Alto Hama

Orlando Castro jornalista CP 480
Como se diz corrupção nas línguas angolanas?

Chegado a uma escola numa recôndita aldeia do Huambo, Luvemba (é claro!), o general João Lourenço explicou o que é a corrupção, enfatizando que essa é uma doença que, infelizmente, foi trazida para o nosso país pelos portugueses.

Em abono da sua tese, o presidente do MPLA pediu que levantassem a mão todos os meninos que soubessem como se diz corrupção em qualquer uma das línguas ou dialectos do nosso país.
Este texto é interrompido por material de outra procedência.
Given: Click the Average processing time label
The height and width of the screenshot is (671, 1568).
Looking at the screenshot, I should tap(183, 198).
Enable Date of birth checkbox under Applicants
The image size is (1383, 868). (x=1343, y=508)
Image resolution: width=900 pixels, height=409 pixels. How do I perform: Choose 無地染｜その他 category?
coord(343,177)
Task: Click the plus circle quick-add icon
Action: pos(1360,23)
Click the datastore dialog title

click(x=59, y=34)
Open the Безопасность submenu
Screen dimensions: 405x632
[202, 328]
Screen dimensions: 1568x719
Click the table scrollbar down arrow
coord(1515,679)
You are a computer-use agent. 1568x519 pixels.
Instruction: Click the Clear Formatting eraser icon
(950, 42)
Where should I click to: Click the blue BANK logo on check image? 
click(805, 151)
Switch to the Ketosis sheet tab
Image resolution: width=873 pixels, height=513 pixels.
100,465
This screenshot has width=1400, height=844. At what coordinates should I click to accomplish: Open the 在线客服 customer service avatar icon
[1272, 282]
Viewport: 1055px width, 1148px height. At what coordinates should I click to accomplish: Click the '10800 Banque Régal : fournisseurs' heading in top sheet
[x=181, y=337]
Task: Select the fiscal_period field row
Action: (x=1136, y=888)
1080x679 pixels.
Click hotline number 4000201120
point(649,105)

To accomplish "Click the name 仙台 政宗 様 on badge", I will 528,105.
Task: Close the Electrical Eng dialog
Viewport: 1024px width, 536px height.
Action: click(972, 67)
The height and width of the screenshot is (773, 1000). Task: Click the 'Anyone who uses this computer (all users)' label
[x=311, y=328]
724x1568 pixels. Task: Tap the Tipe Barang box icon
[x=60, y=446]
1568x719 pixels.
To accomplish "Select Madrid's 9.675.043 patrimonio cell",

Todos os alunos ficaram imóveis e com a mão pousada na carteira. Não sabiam como dizer corrupção nas línguas nacionais.

Todos não. Um deles, que estava sentado no fundo da sala, levantou a mão.

O general João Lourenço, intrigado, perguntou:

– Por que levantaste a mão?

– Por que sei como se diz corrupção em todas as línguas nacionais, respondeu o puto.

O general perguntou de novo:

– Se todos nós não sabemos como se diz, se eu próprio que sou o Presidente do MPLA não sei, como é que tu sabes?

– Porque sei, respondeu com orgulho o puto.

O Presidente do MPLA não podia dar crédito a algo assim e exclamou:

– Diz-me então como é que se diz corrupção em ucôkwe, kikongo, kimbundu, umbundu, nganguela e ukwanyama?

Sorridente, o puto orgulhoso dos seus conhecimentos, explicou que, por sinal, nessas línguas como noutras de Angola, corrupção diz-se sempre da mesma maneira.

Já agastado com a petulância do miúdo, João Lourenço levantou-se e vociferou:

– De uma vez por todas, diz lá.

– É simples, respondeu o puto. Corrupção em qualquer das línguas de Angola diz-se: MPLA.